Source document.
§ §
See also: The guardian against misinformation is thinking, not government

In my last editorial, I presented my case for why the federal government cannot and should not act as an arbiter of truth, and why critical thinking, instead of any State-imposed regulation, is truly the best way to protect ourselves from lies and misunderstandings.

An important part of critical thinking is actively going out and seeking the truth.

We can’t rely on formal education to teach us everything we need to know, nor can we take what we see on the news or read on Facebook at face value. We must educate ourselves.

Today, we have more access to information than ever before. We have billions of e-books, articles and documentaries right at our fingertips.

I would be willing to guess that most people use the internet to waste their time, playing video games, scrolling mindlessly through social media, or draining their day away by binge-watching Netflix. Trust me. I’ve been guilty of this before. But it’s all a shame.

People who only consume whatever information conveniently falls in their laps are doing themselves a disservice. Generally, the easier information is to obtain, the more likely it is spun, filtered and distorted to fit an agenda.

It takes effort to educate yourself because you have to ask tough questions and search for multiple perspectives, even those we know for certain we don’t agree with. Just as atheists should not ignore Thomas Aquinas and C.S. Lewis, Christians should not ignore Ayn Rand or Frederick Nietzsche.

Most people have something true to say, even if 99.99% of what they say is incorrect. And, even if you don’t agree with anything they have to say, you can at least strengthen your confidence in your own belief by weighing it against theirs.

With services like Audible, Spotify, YouTube and Kindle, it's feasible to find multiple perspectives on the same subject, whether a recorded lecture, podcast, e-book or audiobook. Physical copies of books can be bought online at store prices, sometimes with free and efficient shipping.
§ §
Supplied entries.
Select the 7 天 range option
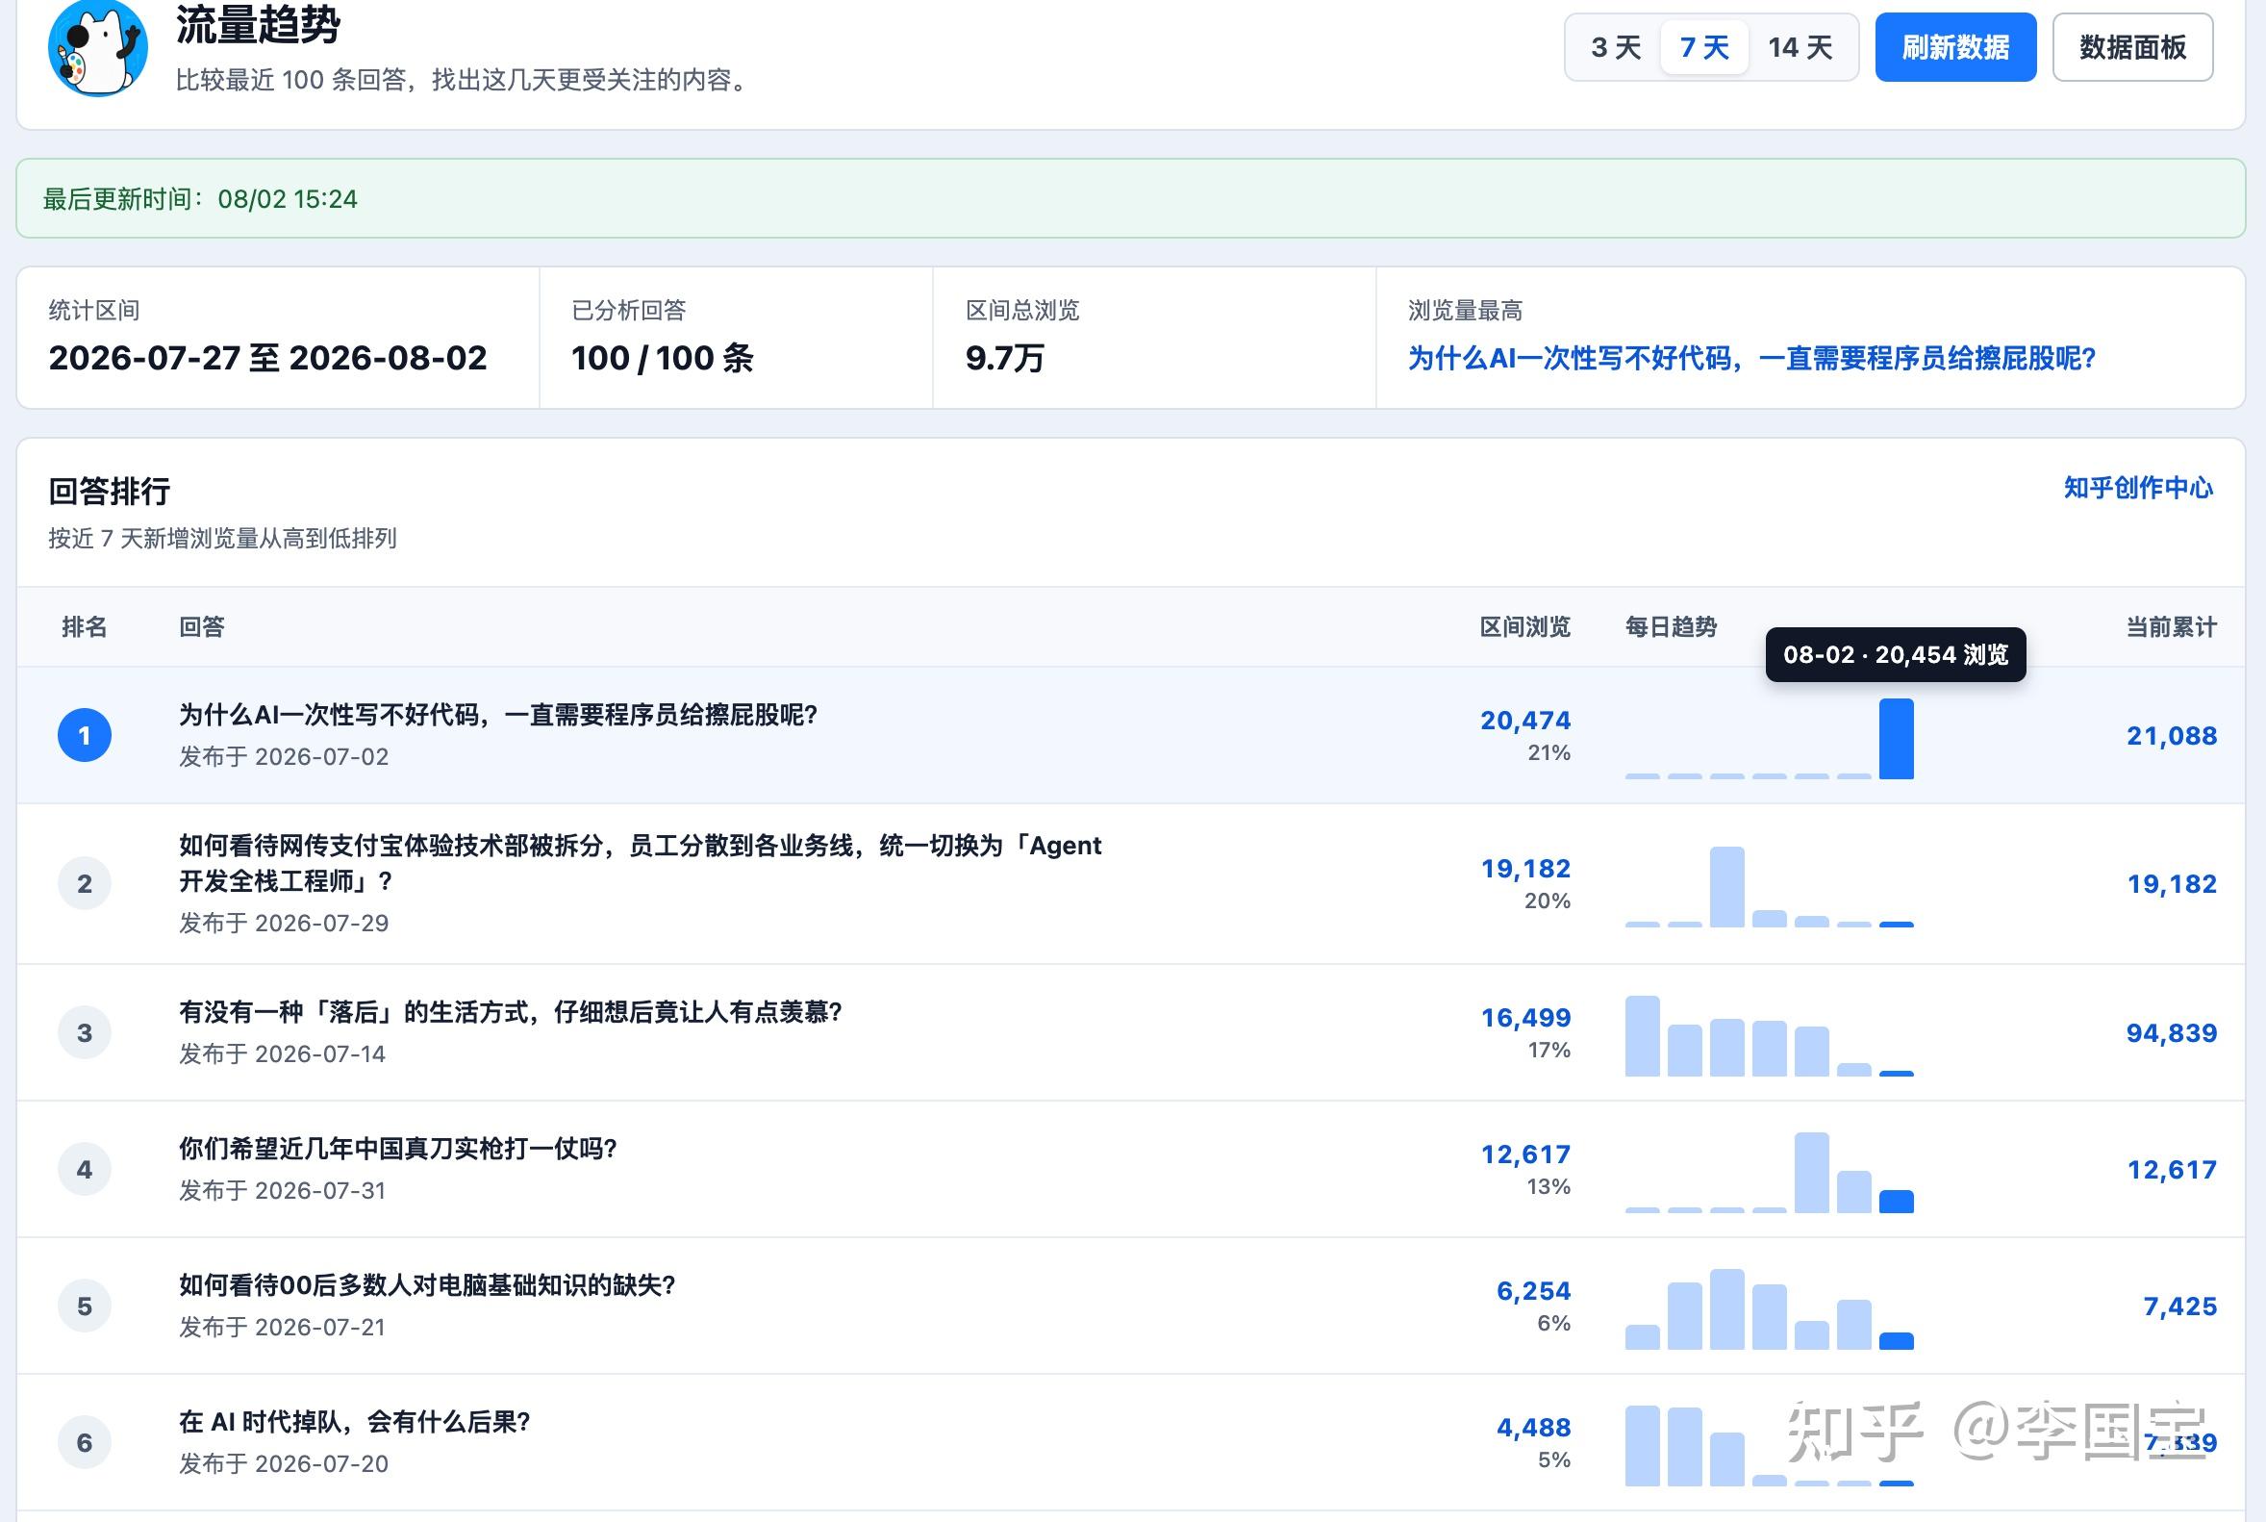Screen dimensions: 2266x1522 click(x=1704, y=48)
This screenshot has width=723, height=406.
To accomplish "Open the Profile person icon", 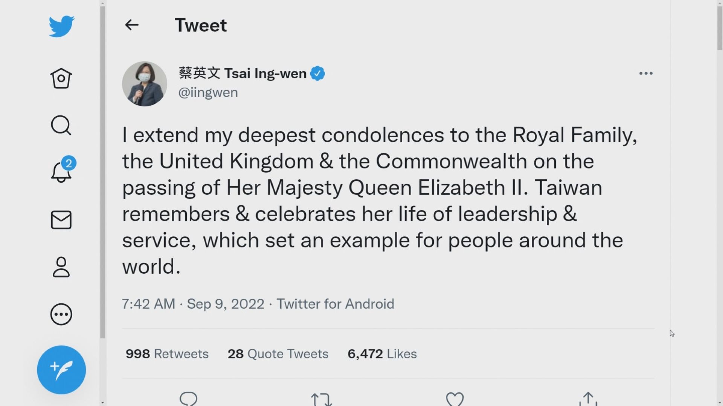I will pyautogui.click(x=61, y=267).
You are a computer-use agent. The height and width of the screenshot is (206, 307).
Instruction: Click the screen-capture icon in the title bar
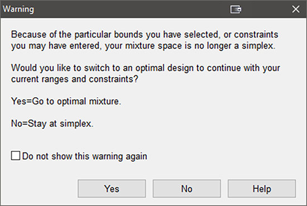[x=236, y=9]
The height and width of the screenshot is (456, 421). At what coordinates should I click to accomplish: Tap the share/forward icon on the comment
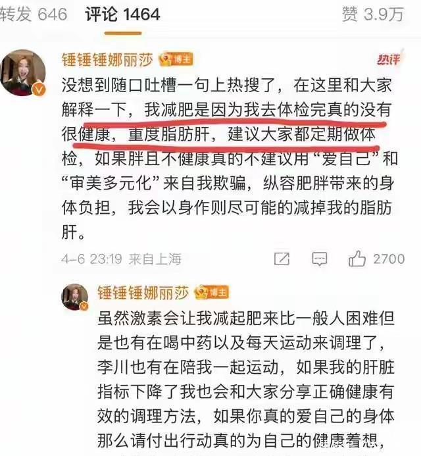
§ §
What you have to do.
Please reproduce the portion of the critical-thinking piece that begins with the words "In my last editorial, I" and ends with "at our fingertips.", switching each "critical thinking" to "careful reasoning".

Solution for this exercise.
In my last editorial, I presented my case for why the federal government cannot and should not act as an arbiter of truth, and why careful reasoning, instead of any State-imposed regulation, is truly the best way to protect ourselves from lies and misunderstandings.

An important part of careful reasoning is actively going out and seeking the truth.

We can’t rely on formal education to teach us everything we need to know, nor can we take what we see on the news or read on Facebook at face value. We must educate ourselves.

Today, we have more access to information than ever before. We have billions of e-books, articles and documentaries right at our fingertips.